### AUFGABE A
An welchem Datum erteilte der Ingenieur des TÜV laut dem Beschluss unten sein Gutachten?

### TEXTAUSZUG
====================

Schutzzweck der Amtspflichten des amtlichen Sachverständigen für den Kraftfahrzeugverkehr ("TÜV-Prüfer") im Rahmen der Amtshaftung nach §§ 839 BGB, Art. 34 GG


BGH, Beschluß vom 30.9.2004 - III ZR 194/04


Fundstelle:

noch nicht bekannt


Amtl. Leitsatz:

Der Grundsatz, daß die den amtlichen Sachverständigen für den Kraftfahrzeugverkehr bei der technischen Prüfung nach § 21 Satz 3 StVZO treffenden Amtspflichten nicht dem Schutz des Vermögens des zukünftigen Fahrzeugerwerbers dienen, gilt auch, soweit die generelle Benutzbarkeit des Fahrzeugs in Frage steht.


Gründe:

1. Der Kläger kaufte bei einem Fahrzeughändler ein Reisemobil. Der Verkäufer führte das Fahrzeug zum Zwecke der Erteilung einer Betriebserlaubnis nach § 21 StVZO dem TÜV Nord in H. vor. Ein Ingenieur des TÜV erteilte am 5. Oktober 1999 ein Gutachten zur Vorlage beim Straßenverkehrsamt für die Ausfertigung eines Fahrzeugbriefs, in dem er feststellte, daß das Fahrzeug den geltenden Vorschriften entspreche.

====================

### GEGEBENE ANGABEN
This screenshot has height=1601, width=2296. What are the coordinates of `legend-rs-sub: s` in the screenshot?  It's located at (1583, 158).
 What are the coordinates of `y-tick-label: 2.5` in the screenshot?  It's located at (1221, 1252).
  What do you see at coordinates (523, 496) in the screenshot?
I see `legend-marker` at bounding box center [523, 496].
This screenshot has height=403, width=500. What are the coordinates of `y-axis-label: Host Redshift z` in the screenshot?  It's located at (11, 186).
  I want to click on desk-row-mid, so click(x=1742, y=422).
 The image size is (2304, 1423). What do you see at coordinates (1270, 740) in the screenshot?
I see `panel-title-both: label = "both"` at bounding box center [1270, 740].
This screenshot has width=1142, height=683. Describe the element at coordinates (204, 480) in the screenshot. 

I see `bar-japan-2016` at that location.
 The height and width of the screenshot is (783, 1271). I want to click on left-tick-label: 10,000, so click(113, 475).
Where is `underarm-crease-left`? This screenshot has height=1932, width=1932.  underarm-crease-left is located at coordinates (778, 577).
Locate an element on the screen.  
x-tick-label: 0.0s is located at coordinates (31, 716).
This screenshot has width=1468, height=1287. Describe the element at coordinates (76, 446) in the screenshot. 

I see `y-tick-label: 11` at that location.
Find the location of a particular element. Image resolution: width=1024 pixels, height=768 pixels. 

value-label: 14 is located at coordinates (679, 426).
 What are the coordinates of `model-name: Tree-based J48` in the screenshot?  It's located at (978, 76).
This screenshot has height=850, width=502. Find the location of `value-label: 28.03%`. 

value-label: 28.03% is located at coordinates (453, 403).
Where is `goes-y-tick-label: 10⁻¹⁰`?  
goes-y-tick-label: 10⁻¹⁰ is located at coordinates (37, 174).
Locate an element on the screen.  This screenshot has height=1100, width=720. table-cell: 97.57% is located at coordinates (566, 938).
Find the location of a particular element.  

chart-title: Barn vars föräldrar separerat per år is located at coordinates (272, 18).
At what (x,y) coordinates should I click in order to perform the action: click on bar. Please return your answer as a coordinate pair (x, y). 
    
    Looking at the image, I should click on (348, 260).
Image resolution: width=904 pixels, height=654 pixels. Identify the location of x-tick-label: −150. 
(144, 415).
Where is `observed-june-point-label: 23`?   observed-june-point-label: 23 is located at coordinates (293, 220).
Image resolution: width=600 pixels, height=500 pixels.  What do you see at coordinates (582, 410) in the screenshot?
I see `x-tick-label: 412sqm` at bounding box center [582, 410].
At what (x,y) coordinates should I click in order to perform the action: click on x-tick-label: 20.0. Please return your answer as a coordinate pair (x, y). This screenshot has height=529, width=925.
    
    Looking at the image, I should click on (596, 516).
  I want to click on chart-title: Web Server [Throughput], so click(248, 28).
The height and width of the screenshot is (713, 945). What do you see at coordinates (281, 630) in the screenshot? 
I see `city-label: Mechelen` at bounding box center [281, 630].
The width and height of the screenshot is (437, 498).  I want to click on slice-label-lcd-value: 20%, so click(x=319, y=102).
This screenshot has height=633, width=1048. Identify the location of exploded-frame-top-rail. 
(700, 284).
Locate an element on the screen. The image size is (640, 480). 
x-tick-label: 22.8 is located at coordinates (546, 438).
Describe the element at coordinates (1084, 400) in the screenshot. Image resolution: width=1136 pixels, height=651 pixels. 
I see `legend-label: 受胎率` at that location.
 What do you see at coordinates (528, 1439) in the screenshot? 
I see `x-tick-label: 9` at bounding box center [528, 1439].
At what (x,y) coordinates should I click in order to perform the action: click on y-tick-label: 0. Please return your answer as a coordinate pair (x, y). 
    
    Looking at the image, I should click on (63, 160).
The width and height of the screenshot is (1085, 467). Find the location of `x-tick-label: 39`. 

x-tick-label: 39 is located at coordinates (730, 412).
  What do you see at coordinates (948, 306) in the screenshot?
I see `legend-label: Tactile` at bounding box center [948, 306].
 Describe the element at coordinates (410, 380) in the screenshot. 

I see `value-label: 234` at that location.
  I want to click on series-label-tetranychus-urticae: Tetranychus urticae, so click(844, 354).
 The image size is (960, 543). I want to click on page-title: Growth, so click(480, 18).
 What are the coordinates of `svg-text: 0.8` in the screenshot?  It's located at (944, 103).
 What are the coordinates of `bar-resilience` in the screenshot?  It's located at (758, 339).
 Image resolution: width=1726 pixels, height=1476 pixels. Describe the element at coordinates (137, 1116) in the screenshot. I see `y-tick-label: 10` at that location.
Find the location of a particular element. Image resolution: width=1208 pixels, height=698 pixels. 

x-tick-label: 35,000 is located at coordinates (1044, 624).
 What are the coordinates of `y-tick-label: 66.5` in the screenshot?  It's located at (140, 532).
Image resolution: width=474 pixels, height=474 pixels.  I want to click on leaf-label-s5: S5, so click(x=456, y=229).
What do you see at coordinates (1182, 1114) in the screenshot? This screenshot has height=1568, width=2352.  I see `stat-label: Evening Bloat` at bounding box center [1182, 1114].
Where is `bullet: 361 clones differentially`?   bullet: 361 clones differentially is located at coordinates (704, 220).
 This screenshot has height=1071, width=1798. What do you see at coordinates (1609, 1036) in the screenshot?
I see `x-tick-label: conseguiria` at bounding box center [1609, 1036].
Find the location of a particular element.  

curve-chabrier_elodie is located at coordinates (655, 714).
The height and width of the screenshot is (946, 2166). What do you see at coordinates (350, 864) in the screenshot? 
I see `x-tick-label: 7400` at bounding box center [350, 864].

====================

### AUFGABE B
Aktualisiere in den Einträgen die Zeilen von der Zeile mit "Image resolution: width=600" bis zur Zeile mit "center [582, 410].", beide eingeschlossen, indem du "pixels" durch "Pixel" ersetzt. Gib nur diese Zeilen wieder.

### ANTWORTFELD A
Am 5. Oktober 1999.

### ANTWORTFELD B
Image resolution: width=600 Pixel, height=500 Pixel.  What do you see at coordinates (582, 410) in the screenshot?
I see `x-tick-label: 412sqm` at bounding box center [582, 410].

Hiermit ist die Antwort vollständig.